Depois de um arranque fulgurante por parte da Aston Martin, que deu um salto qualitativo enorme e inesperado, a evolução da equipa sofreu um revés e depois de seis pódios em oito corridas, a performance da equipa baixou. A versão oficial é que as novas atualizações trouxeram novas caraterísticas ao carro que diminuíram a janela operacional do monolugar. Mas o verdadeiro motivo pode ser outro.
Segundo o autosport.com, a FIA esteve muito atenta às asas flexíveis nas primeiras corrida do ano. Este truque já é usado há algum tempo. As asas são sujeitas a testes em que é verificada a sua robustez. Há parâmetros mínimos a serem cumpridos, mas algumas equipas encontraram forma de ganhar vantagem, com as asas a dobrarem quando atingem uma certa carga. Isto pode ser usado para reduzir o arrasto (asas dobram de forma a reduzir o ângulo de ataque e, por consequência, o apoio aerodinâmico e respetivo arrasto) melhorando a velocidade de ponta. E a Aston Martin terá sido das equipas que mais usou esse truque a seu favor.
A FIA analisou algumas asas e terá pedido às equipas em que essas deformações foram mais visíveis para fazerem alterações. Segundo a publicação britânica, a FIA tomou medidas por altura do Grande Prémio do Azerbaijão e aconselhou informalmente várias equipas sobre o seu desejo de ver alterações para evitar quaisquer problemas potenciais nas corridas seguintes.

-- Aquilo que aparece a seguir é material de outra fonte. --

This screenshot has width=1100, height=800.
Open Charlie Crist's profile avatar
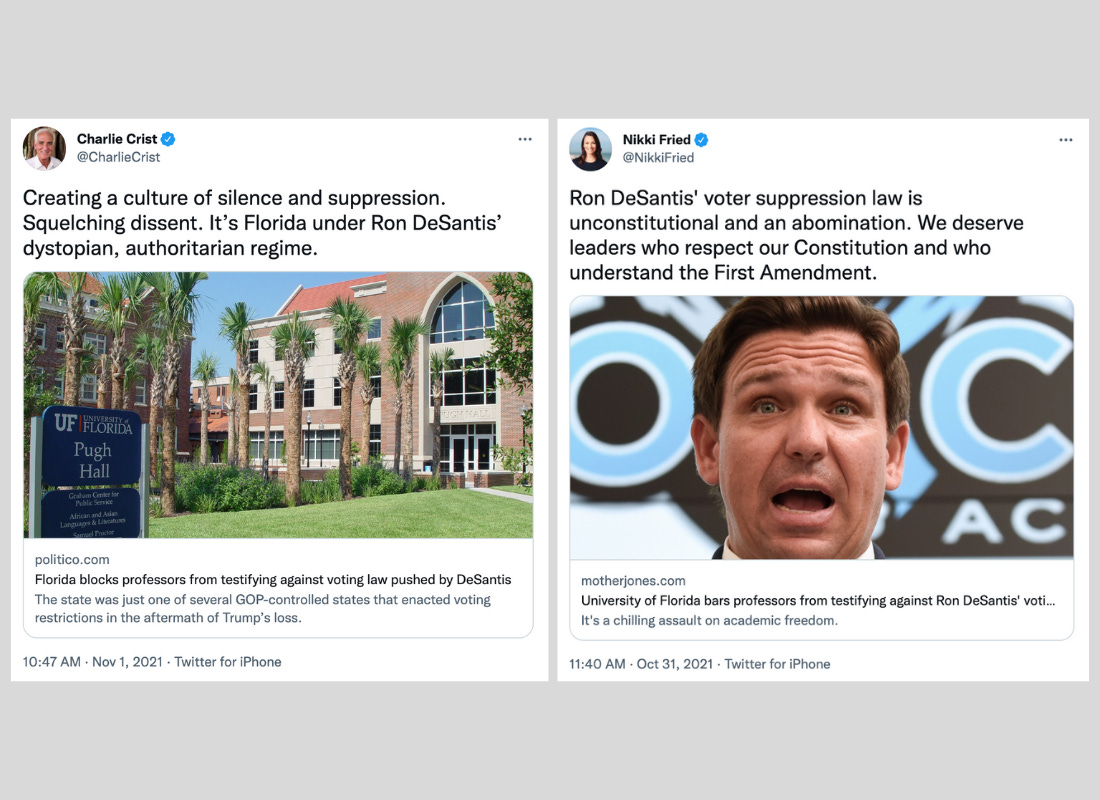coord(44,148)
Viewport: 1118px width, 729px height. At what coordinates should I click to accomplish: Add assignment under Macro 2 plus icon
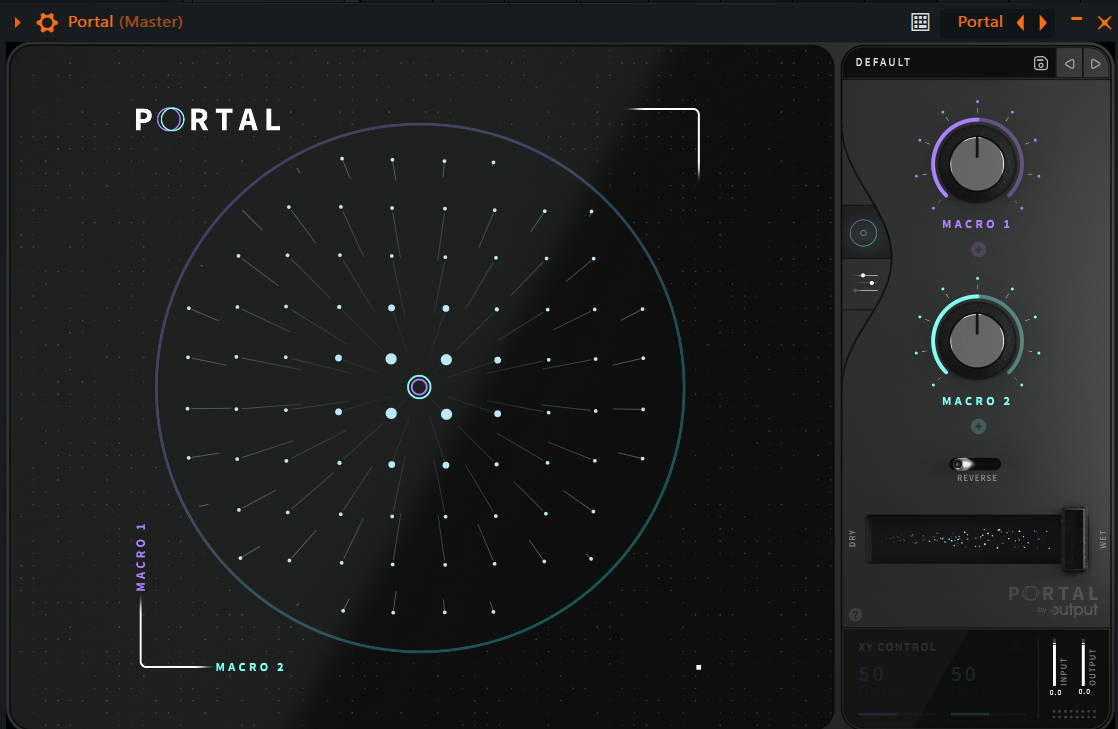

Desde a corrida de Espanha que a Aston Martin tem baixado de performance, precisamente quando introduziu as suas atualizações. A equipa já colocou de parte a teoria que foi a mudança de construção de pneus que afetou a performance, indo contra o que foi lançado para o ar por Fernando Alonso. Não se sabe se o pedido da FIA e o que aconteceu com a atualização da Aston está relacionada, mas pode haver aqui um fio condutor que deverá ser explorado e explicado.